I nodded slowly, though my gut was screaming at me that this was a mistake.

We spent the next hour going over the patrol schedules and the blind spots in the garden. We talked about the "Satellite Moon" and how its frequencies were becoming more aggressive, forcing the younger wolves to shift earlier and more violently.

Everything was escalating, and Helen was the calm center of a storm that was about to break.

Caleb eventually went to his own room to rest, leaving me alone in the main area. I sat down at the small desk where we kept the technical readouts of the pack house security. I wasn't a scientist, but I had learned how to read the basic data streams that the laboratory sent to our father's terminal.

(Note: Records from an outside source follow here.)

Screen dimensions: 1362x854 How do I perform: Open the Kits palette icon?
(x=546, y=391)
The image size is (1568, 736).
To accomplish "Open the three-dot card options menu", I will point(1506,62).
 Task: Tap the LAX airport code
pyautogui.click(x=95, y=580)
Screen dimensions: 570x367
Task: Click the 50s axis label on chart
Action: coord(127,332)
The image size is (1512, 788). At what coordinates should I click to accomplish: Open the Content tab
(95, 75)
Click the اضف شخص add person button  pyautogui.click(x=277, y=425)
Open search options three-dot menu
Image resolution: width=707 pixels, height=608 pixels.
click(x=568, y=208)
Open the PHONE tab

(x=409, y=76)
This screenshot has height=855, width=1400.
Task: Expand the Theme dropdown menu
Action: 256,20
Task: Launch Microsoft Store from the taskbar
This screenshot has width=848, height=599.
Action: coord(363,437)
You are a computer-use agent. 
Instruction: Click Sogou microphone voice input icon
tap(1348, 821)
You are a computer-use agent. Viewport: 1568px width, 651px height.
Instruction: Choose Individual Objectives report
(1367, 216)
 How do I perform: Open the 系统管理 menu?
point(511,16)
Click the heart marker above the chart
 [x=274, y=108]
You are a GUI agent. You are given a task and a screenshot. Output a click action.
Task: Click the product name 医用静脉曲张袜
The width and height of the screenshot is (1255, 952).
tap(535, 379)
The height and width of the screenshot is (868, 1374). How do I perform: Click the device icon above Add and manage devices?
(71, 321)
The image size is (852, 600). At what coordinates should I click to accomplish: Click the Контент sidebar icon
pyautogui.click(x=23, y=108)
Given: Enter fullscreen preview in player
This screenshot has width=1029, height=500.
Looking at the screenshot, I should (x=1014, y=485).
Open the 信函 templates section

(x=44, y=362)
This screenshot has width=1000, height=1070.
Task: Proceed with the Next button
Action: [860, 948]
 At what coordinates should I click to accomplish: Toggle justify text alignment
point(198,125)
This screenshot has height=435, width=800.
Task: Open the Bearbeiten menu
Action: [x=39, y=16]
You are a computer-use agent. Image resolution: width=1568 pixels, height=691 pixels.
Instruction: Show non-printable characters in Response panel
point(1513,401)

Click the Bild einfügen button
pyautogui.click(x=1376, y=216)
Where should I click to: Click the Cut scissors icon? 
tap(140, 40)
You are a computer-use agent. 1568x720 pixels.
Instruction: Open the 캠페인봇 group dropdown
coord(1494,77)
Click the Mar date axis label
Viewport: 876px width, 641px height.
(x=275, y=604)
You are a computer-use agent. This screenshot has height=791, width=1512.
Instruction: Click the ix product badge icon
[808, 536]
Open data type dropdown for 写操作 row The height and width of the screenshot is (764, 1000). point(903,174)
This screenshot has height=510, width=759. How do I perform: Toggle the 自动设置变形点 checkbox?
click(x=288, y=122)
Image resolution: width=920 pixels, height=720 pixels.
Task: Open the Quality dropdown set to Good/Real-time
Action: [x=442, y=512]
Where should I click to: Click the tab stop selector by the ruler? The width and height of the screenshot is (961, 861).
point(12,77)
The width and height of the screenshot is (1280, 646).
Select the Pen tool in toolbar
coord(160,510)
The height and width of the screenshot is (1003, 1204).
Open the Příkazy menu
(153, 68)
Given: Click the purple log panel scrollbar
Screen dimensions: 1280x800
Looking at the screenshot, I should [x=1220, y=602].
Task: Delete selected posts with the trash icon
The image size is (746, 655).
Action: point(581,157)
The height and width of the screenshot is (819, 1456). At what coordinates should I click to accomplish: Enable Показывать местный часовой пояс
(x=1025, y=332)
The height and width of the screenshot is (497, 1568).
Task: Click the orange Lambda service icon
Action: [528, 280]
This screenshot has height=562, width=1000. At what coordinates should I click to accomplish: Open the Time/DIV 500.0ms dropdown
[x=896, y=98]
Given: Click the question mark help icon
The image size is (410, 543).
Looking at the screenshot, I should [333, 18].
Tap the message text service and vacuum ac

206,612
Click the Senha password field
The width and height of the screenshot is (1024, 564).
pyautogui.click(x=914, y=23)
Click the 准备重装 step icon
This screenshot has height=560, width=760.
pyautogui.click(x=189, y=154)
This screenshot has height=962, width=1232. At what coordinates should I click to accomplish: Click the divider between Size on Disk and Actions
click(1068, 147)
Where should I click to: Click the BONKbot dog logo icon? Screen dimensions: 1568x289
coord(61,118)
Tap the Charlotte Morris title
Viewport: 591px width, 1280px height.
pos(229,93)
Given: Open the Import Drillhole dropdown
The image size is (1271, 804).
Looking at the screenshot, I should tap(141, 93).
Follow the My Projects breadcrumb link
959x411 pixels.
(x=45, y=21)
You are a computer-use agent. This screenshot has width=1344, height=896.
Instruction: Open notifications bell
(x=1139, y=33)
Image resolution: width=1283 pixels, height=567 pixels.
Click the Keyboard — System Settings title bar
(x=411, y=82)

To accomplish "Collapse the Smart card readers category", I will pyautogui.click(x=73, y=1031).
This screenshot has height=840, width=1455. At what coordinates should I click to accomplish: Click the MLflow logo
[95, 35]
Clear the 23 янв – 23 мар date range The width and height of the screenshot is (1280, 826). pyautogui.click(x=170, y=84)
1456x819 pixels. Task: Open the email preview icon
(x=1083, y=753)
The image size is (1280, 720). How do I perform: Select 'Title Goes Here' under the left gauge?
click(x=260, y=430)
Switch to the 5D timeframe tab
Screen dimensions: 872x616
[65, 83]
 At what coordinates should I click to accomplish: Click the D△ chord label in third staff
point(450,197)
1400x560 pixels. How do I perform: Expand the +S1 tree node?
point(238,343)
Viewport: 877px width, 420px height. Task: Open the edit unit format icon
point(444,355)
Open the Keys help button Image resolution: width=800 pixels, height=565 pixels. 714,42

I scrolled through the logs, looking for any mention of Helen's sector. My heart stopped when I saw a highlighted file marked with her servant ID number. I opened it, expecting to see a report on her laundry output or her movements through the halls. Instead, I found a series of graphs. They weren't tracking her location. They were tracking her biology.

There were lines representing her body temperature, her hormone levels, and her respiratory rate. But there was one line that was glowing bright red. It was her heart rate.

I leaned in closer to the screen, my blood turning to ice. The graph showed a steady, low rhythm for most of the day. But at exactly midnight, the line spiked into a frantic, jagged pattern. It happened every single night we visited her. It happened in the basement. It happened in the greenhouse.

I realized with a jolt of pure horror that the sensors weren't just looking for Alpha signatures. They were programmed to recognize the physiological reaction of a mate bond. Every time we touched her, every time we kissed her, her heart reacted in a way that was unique to fated mates.

The laboratory wasn't just watching us. They were using Helen's own heart to track our every move. They knew exactly when we were with her. They knew how she felt about us. The "Switching" didn't matter if her body was shouting the truth to the people behind the screens.

I stared at the red line, the pulses of her heart appearing like a silent scream on the monitor. We thought we were being clever. We thought we were the hunters playing a game of shadows. But the trap had already been set, and we had walked right into it, led by our own hearts.

The sensors were recording every beat of her love for us, and they were using it as evidence for her death.